Commissioner Of Income-Tax vs Agricultural Finance Corporation Ltd. on 26 March, 1991

JUDGMENT   
 

 T.D. Sugla, J. 
 

1. In this departmental reference relating to the assessee's assessment for the assessment year 1972-73, the Income-tax Appellate Tribunal has referred to this court the following question of law under section 256(1) of the Income-tax Act, 1961, for opinion :

"Whether, on the facts and in the circumstances of the case, the Tribunal was right in holding that the Appellate Assistant Commissioner was competent in entertaining an appeal regarding the grant of interest under section 214 of the Income-tax Act, 1961 ?"

2. For the assessment year 1972-73, the Income-tax Officer treated the assessee-company as one in which the public were not substantially interested. He had done so for the assessment years 1969-70 and 1971-72 also. In doing so, he had relied on various clauses of the articles of association which provided for restricting the right of shareholders to transfer the shares. The appellate Assistant Commissioner accepted the assessee's claim and the Tribunal confirmed the order of the Appellate Assistant Commissioner on the issue. However, the dispute is not involved in this reference.

3. On completion of regular assessment, the assessee's tax liability worked out to Rs. 8,33,666, as against which the assessee had paid advance tax of Rs. 14,86,250. The assessment, thus, resulted in a refund of Rs. 6,52,584. The interest thereon as required under section 214 of the Income-tax Act, 1961.

4. The assessee filed an appeal before the Appellate Assistant Commissioner.
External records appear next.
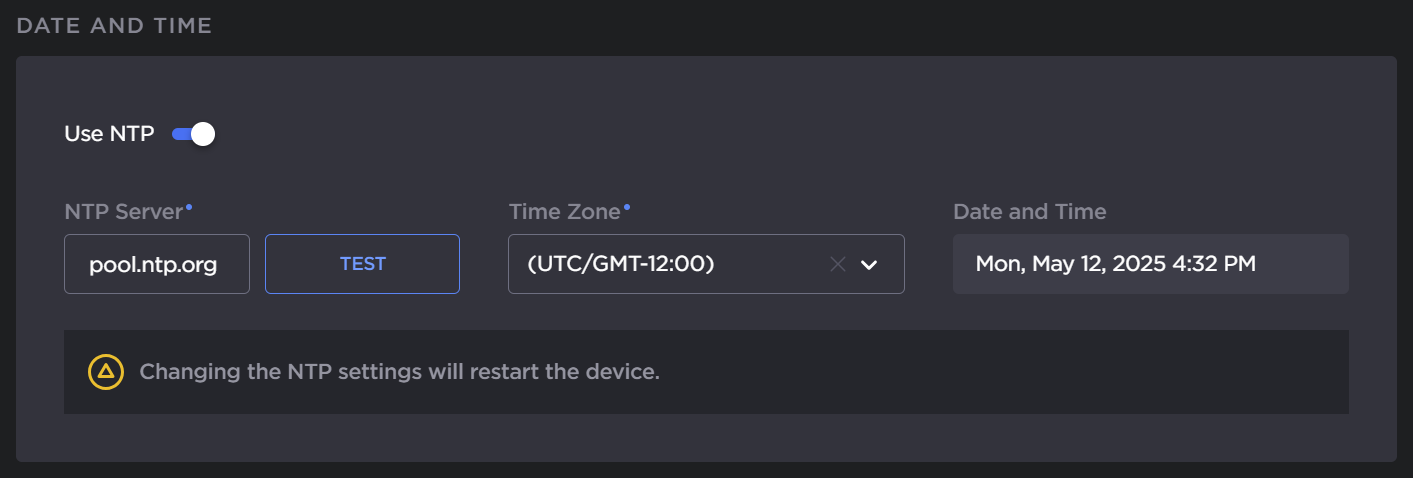Click the blue track of the NTP switch
1413x478 pixels.
(180, 134)
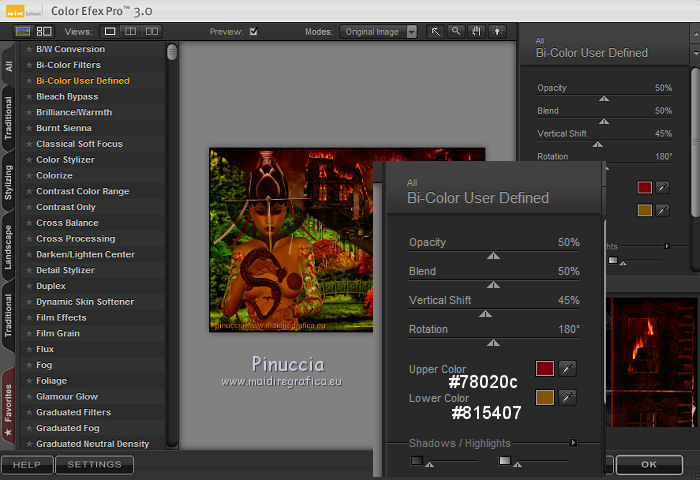The height and width of the screenshot is (480, 700).
Task: Toggle favorite star for Duplex filter
Action: point(28,286)
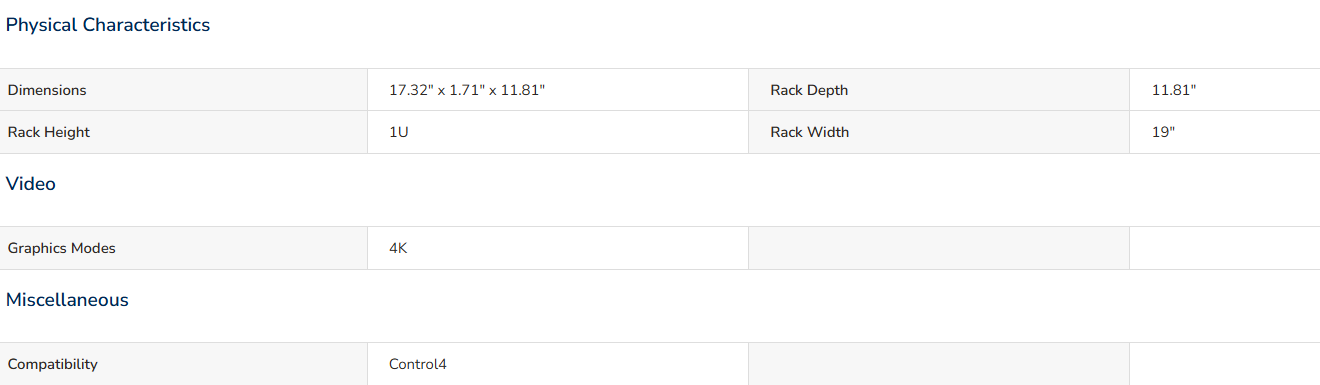This screenshot has height=385, width=1320.
Task: Click the Control4 compatibility value
Action: point(418,364)
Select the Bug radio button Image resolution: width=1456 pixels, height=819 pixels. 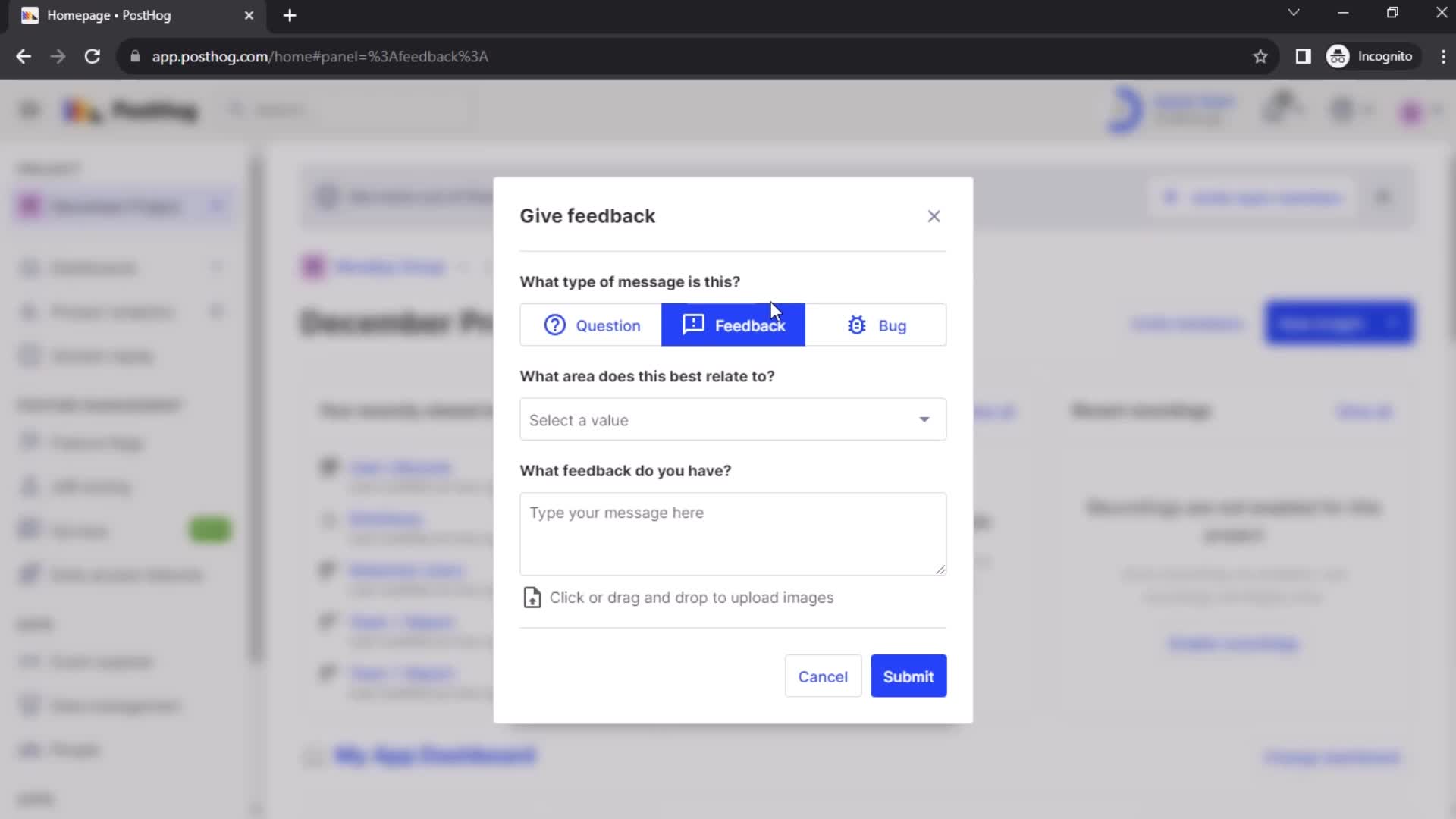click(x=878, y=324)
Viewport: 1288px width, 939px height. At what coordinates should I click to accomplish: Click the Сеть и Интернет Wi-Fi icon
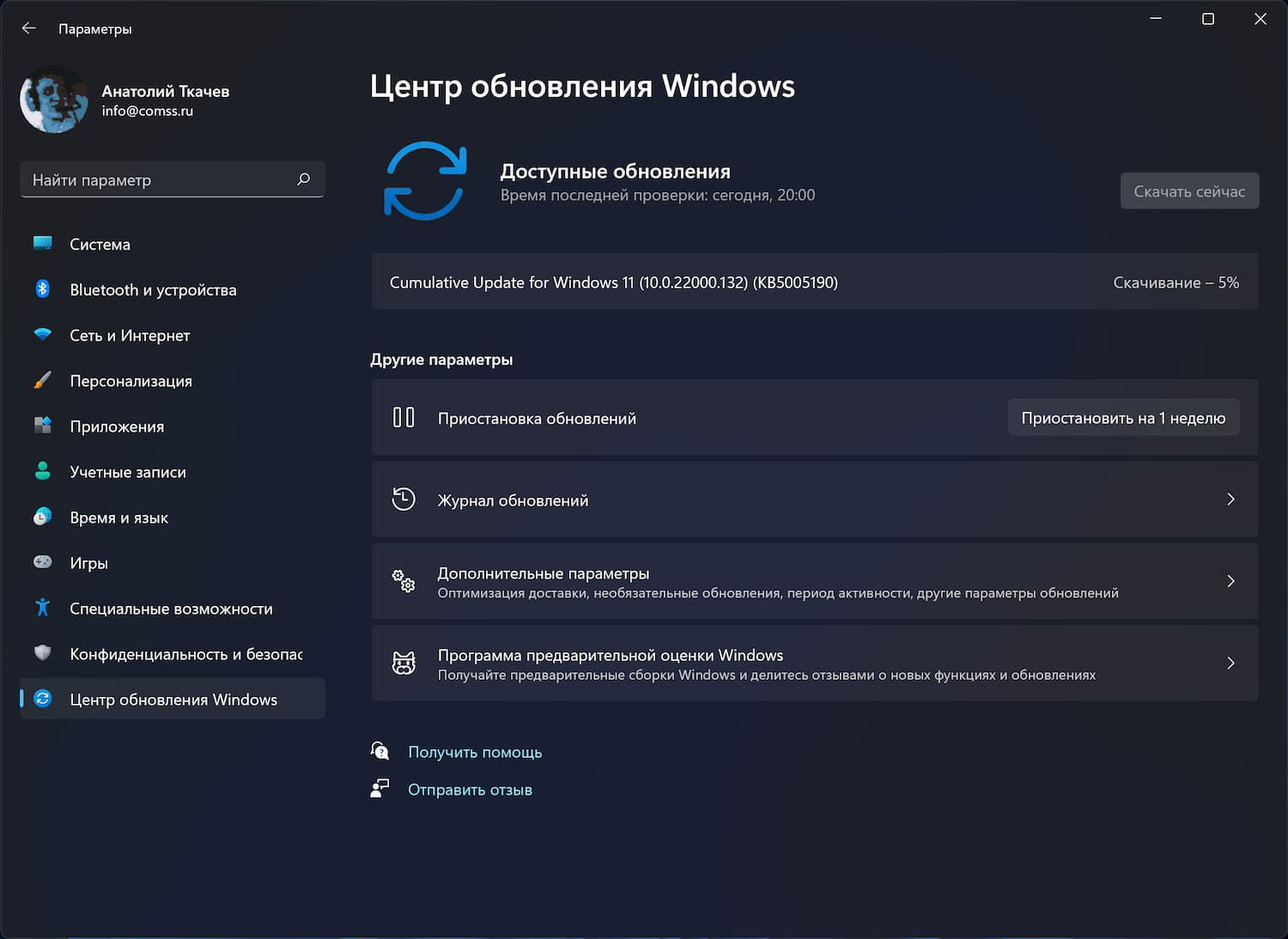click(x=42, y=335)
Besides other grounds, one of the grounds taken was that the Income-tax Officer ought to have paid interest to the assessee on the amount of refund under section 214 of the Income-tax Act, 1961. The Appellate Assistant Commissioner accepted the assessee's claim and directed the Income-tax Officer to allow interest as claimed.
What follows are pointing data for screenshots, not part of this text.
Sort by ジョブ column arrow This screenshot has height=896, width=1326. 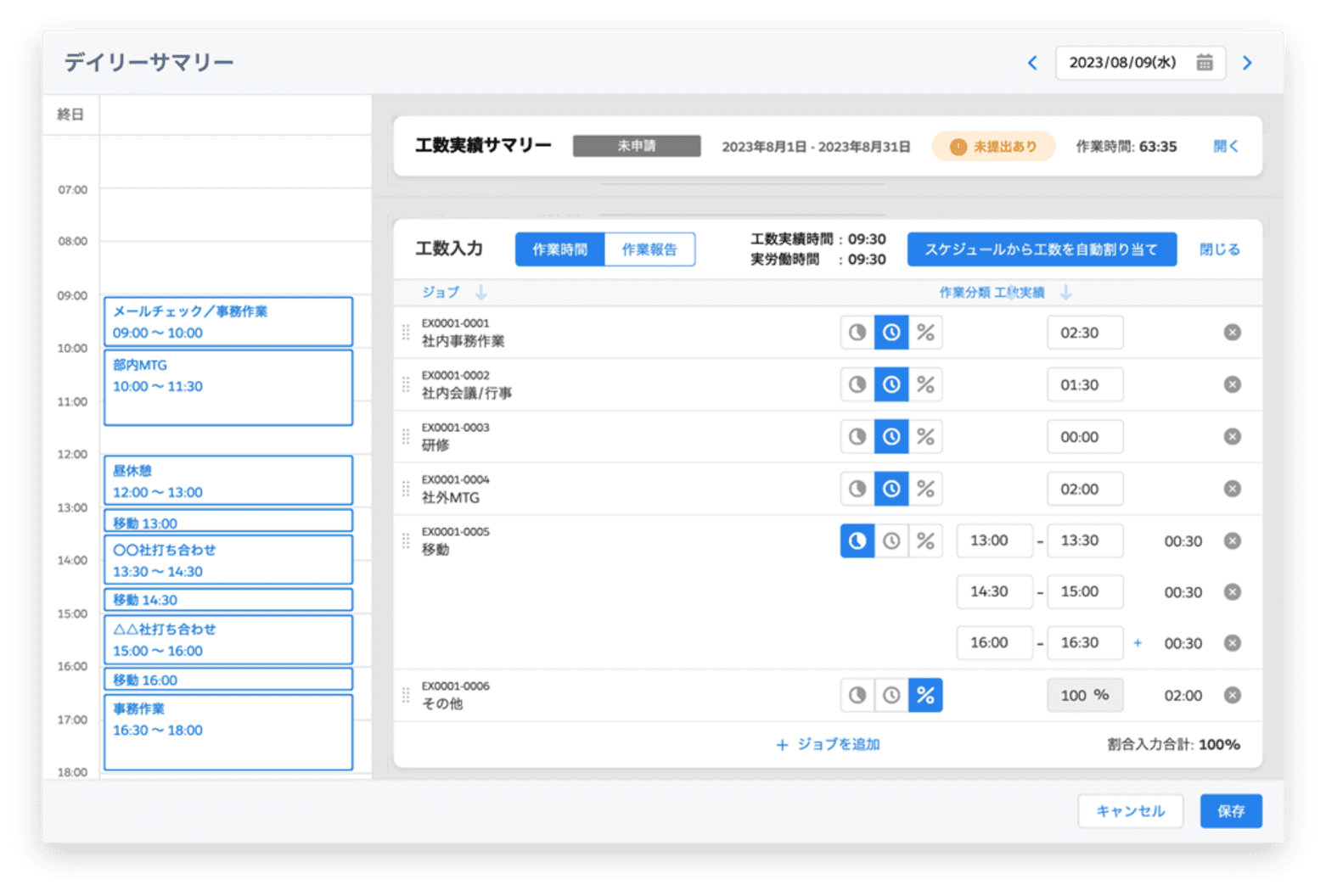point(480,293)
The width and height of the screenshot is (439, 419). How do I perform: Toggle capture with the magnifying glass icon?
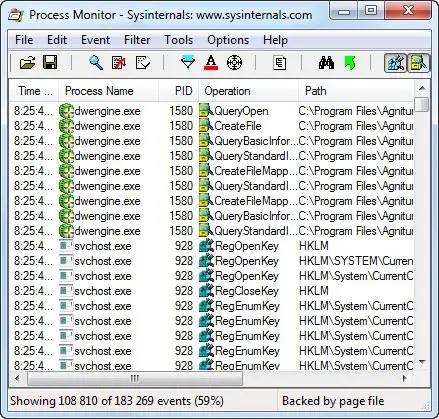[x=96, y=63]
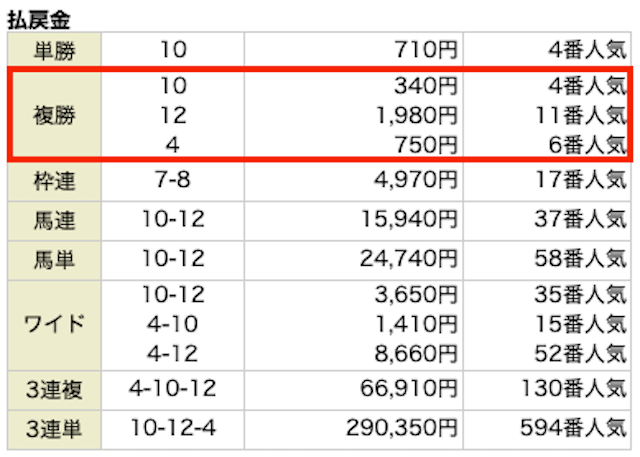
Task: Select the 枠連 row label
Action: tap(54, 181)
5. In appeal before the Tribunal, the Department inter alia, contented that the appeal against non-payment of interest under section 214 of the Act was not competent. However, following the decision of our court in Mathuradas B. Mohta v. CIT [1965] 56 ITR 269, the Tribunal confirmed the order of the Appellate Assistant Commissioner.

6. Dr. Balasubramanian, learned counsel for the Revenue, states that, in view of the Full Bench judgment of our High Court in the case of CIT v. Daimler Benz A. G. [1977] 108 ITR 961, the appeal against charging of interest under section 215 is competent only if the assessee's case falls within the expression "denying his liability to be assessed under the Act". Referring then to the observations of the Full Bench in that case at page 986, Dr. Balasubramanian pointed out that the assessee in that case was denying his liability on the ground that he was not liable to pay advance tax at all. In the present case, there was no such ground. Therefore, the Tribunal was not justified in holding the appeal against non-payment of interest under section 214 before the Appellate Assistant Commissioner to be competent.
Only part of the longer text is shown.